* **WHAT YOU ARE ASKED TO DO**
Format the rows as a numbered list, starting at the first line and ending at the line that contains "click(x=570, y=391)", both included, and leave out any blank lines.

* **PROVIDED ENTRIES**
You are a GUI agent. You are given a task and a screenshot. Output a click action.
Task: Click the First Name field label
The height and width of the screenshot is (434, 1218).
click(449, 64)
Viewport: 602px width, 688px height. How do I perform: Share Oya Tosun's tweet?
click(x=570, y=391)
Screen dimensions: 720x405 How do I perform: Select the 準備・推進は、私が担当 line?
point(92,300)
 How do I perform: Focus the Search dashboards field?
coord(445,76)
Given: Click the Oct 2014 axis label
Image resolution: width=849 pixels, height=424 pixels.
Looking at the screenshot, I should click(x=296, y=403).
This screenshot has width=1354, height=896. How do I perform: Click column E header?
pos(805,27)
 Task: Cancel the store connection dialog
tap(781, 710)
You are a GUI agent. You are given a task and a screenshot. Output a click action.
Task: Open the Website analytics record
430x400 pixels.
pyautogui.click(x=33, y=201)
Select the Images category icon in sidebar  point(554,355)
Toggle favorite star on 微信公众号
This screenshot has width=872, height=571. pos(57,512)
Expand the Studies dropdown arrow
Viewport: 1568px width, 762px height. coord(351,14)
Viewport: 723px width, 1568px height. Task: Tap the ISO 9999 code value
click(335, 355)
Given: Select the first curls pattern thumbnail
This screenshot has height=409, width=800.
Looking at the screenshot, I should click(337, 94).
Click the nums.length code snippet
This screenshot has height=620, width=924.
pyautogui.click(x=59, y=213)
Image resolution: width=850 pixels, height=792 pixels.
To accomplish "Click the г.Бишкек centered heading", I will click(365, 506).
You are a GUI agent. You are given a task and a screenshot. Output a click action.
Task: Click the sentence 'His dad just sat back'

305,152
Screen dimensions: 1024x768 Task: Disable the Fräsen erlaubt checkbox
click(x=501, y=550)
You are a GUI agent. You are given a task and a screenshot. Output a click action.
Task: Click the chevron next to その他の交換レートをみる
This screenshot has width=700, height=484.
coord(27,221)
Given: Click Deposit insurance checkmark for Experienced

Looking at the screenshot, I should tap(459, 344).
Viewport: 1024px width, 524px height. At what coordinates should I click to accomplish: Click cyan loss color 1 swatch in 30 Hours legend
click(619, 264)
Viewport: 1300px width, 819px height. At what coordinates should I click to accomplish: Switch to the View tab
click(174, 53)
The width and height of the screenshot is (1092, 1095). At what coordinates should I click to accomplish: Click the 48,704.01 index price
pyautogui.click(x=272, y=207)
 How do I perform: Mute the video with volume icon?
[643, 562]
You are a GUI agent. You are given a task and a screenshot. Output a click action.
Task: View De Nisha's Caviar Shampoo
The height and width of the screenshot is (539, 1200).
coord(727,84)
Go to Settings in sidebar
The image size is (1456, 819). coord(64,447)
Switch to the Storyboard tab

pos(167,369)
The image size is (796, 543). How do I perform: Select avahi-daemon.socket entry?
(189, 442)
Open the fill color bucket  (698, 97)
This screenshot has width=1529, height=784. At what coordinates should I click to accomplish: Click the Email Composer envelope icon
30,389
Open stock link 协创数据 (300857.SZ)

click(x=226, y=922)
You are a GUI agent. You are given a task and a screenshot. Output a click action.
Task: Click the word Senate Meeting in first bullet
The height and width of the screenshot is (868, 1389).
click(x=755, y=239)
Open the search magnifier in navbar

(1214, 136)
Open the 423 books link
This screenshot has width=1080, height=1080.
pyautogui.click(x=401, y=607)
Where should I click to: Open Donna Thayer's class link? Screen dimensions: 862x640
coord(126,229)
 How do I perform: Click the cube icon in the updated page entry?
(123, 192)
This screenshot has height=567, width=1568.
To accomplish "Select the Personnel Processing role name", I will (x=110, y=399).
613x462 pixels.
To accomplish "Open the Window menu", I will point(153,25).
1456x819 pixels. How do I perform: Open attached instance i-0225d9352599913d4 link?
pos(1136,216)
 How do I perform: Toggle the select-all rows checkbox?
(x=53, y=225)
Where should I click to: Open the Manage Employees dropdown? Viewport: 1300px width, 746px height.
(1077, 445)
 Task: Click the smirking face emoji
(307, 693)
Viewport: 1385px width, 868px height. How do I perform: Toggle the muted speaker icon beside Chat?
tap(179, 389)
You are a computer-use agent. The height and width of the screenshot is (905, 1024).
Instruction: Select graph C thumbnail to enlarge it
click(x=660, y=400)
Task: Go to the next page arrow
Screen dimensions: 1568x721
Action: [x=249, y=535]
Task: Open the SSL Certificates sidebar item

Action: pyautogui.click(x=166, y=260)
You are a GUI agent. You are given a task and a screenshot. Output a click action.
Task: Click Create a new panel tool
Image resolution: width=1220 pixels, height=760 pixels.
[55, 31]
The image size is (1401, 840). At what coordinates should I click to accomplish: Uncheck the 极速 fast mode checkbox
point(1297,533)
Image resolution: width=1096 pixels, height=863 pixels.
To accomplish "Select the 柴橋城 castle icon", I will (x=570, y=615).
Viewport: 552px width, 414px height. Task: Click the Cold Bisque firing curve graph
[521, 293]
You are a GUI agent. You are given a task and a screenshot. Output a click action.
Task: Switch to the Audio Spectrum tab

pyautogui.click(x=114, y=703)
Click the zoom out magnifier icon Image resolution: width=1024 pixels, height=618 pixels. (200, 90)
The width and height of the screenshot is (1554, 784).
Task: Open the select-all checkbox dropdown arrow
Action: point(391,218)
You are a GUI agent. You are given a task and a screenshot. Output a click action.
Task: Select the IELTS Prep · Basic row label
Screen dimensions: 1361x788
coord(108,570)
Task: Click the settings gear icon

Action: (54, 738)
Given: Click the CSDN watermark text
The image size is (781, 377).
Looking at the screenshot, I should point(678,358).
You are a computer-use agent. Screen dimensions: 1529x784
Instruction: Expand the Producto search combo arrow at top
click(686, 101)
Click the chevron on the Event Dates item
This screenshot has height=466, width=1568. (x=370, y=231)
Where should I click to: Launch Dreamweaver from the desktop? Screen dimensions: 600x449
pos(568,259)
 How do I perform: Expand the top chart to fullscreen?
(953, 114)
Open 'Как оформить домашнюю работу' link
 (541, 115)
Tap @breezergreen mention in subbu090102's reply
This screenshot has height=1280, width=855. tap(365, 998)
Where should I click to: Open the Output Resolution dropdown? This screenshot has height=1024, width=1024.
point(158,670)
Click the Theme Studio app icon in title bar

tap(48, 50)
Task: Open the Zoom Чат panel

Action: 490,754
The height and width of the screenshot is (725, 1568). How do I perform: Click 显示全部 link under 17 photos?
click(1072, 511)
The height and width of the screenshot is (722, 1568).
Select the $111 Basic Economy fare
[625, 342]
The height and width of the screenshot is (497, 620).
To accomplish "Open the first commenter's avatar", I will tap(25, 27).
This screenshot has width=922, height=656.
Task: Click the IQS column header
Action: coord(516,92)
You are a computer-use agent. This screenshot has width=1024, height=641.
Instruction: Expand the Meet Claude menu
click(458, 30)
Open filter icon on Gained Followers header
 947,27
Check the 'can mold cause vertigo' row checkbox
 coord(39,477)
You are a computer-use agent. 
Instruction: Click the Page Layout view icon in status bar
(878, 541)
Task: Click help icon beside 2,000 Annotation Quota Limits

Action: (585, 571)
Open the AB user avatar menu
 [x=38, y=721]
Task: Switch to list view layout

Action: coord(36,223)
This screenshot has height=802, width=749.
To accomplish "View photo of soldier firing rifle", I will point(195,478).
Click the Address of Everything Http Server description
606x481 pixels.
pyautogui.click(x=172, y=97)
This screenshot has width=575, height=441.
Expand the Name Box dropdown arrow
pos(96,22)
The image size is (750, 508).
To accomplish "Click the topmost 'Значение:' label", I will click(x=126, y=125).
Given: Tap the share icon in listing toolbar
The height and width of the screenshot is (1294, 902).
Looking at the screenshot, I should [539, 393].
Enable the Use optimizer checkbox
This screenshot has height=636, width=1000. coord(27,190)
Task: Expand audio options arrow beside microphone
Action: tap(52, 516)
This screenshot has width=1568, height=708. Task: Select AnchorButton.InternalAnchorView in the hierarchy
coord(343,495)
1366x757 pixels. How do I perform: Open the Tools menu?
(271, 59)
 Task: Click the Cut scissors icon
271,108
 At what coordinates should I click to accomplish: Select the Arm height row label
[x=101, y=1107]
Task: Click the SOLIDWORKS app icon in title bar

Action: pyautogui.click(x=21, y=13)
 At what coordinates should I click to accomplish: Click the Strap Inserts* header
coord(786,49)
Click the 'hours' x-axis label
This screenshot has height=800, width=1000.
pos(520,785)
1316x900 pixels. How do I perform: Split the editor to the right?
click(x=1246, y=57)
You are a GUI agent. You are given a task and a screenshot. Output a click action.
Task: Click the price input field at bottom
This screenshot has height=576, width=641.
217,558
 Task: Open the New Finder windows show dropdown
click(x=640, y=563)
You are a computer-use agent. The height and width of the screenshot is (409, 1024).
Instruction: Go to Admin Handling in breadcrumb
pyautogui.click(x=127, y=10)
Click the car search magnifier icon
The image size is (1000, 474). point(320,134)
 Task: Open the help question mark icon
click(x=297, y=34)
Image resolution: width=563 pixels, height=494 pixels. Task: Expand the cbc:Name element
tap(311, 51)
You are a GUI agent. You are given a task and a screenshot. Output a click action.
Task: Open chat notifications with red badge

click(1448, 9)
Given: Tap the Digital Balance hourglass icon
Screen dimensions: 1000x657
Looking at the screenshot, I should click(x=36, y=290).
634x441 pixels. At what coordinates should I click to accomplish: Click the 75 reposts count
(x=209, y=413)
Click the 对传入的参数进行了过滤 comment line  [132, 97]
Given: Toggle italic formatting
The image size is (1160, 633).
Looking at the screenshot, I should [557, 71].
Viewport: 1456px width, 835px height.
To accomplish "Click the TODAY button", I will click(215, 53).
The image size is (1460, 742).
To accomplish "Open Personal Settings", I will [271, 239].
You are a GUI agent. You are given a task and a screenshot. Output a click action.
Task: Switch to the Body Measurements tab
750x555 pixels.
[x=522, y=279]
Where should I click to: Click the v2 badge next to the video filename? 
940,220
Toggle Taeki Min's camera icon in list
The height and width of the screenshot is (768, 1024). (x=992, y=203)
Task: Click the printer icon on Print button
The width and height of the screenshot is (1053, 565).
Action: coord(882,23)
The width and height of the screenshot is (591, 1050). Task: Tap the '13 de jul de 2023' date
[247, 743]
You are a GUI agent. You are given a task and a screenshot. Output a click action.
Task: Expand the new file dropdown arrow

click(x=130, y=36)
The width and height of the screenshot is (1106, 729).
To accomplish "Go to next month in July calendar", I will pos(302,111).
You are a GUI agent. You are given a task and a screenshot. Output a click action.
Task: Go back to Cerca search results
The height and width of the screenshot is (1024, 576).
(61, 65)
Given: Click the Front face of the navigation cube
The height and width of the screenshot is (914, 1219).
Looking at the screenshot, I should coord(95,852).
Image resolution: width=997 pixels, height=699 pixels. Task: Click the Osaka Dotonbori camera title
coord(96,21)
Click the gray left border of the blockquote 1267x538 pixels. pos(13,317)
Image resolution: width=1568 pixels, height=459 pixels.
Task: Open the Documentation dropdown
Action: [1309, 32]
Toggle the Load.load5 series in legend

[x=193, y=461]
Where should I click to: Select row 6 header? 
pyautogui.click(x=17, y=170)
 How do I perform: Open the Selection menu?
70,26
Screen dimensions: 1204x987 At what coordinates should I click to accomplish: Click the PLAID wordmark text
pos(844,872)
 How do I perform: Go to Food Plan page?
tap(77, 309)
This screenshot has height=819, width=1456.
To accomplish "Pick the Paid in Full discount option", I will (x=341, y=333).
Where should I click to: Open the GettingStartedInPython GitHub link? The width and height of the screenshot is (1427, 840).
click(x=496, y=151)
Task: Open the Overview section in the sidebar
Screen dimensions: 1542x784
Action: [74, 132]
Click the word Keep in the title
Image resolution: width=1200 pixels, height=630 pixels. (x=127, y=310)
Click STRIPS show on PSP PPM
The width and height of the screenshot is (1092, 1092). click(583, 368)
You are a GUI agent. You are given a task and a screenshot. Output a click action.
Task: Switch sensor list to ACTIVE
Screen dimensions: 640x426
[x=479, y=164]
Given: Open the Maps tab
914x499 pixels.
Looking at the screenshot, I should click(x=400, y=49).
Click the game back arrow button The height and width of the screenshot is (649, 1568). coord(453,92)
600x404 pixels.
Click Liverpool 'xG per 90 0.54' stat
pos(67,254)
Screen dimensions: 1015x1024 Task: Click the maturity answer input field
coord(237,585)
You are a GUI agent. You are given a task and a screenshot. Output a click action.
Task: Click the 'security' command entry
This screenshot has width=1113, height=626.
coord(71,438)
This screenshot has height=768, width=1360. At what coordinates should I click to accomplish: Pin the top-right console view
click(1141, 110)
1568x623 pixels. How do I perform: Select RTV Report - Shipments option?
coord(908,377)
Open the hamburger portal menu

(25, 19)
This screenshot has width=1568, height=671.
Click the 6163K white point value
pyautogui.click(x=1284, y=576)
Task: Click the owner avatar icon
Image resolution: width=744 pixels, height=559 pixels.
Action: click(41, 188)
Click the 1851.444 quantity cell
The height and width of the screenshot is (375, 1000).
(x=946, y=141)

* **SOLUTION FOR THIS EXERCISE**
1. You are a GUI agent. You are given a task and a screenshot. Output a click action.
2. Task: Click the First Name field label
3. The height and width of the screenshot is (434, 1218).
4. click(449, 64)
5. Viewport: 602px width, 688px height. How do I perform: Share Oya Tosun's tweet?
6. click(x=570, y=391)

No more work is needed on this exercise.